ABOUT THIS EXERCISE: Lines that include "agent" make up the answer; copy all of them from the data below.

GIVEN DATA:
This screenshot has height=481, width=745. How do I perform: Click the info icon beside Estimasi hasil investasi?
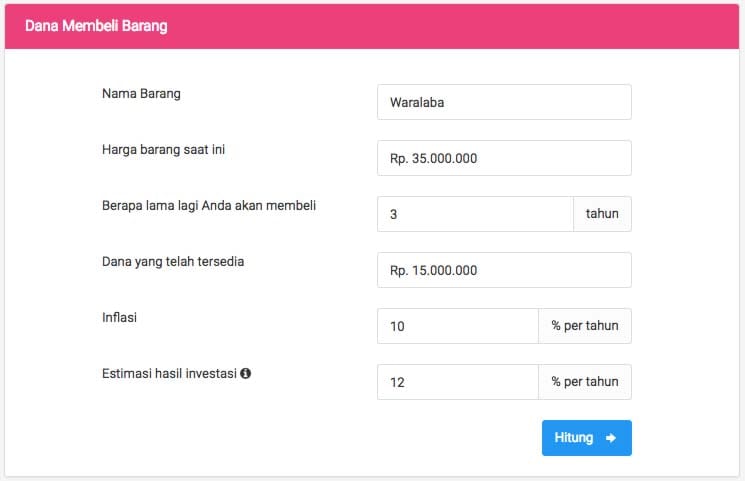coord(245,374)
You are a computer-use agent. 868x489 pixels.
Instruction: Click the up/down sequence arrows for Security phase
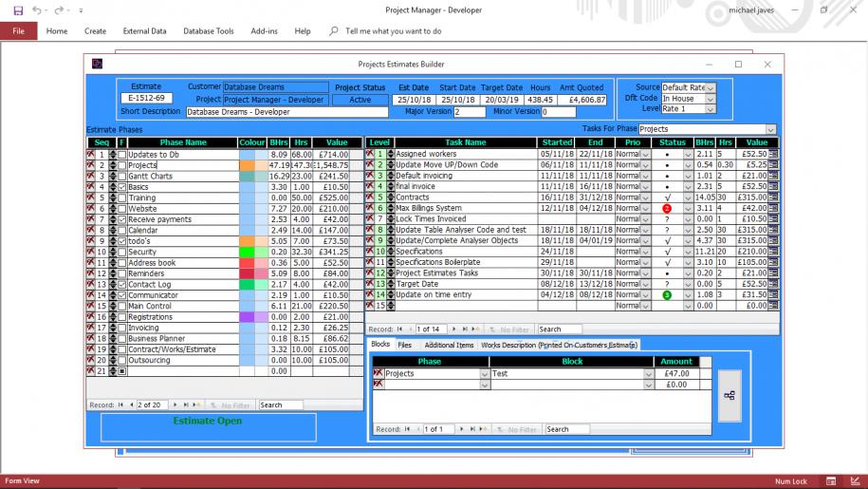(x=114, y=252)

...

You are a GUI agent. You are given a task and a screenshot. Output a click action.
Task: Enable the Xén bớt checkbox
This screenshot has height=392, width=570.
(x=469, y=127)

SOLVED EXERCISE:
You are a computer-use agent. 868x489 pixels.
You are a GUI agent. You are given a task and a screenshot. Output a click action.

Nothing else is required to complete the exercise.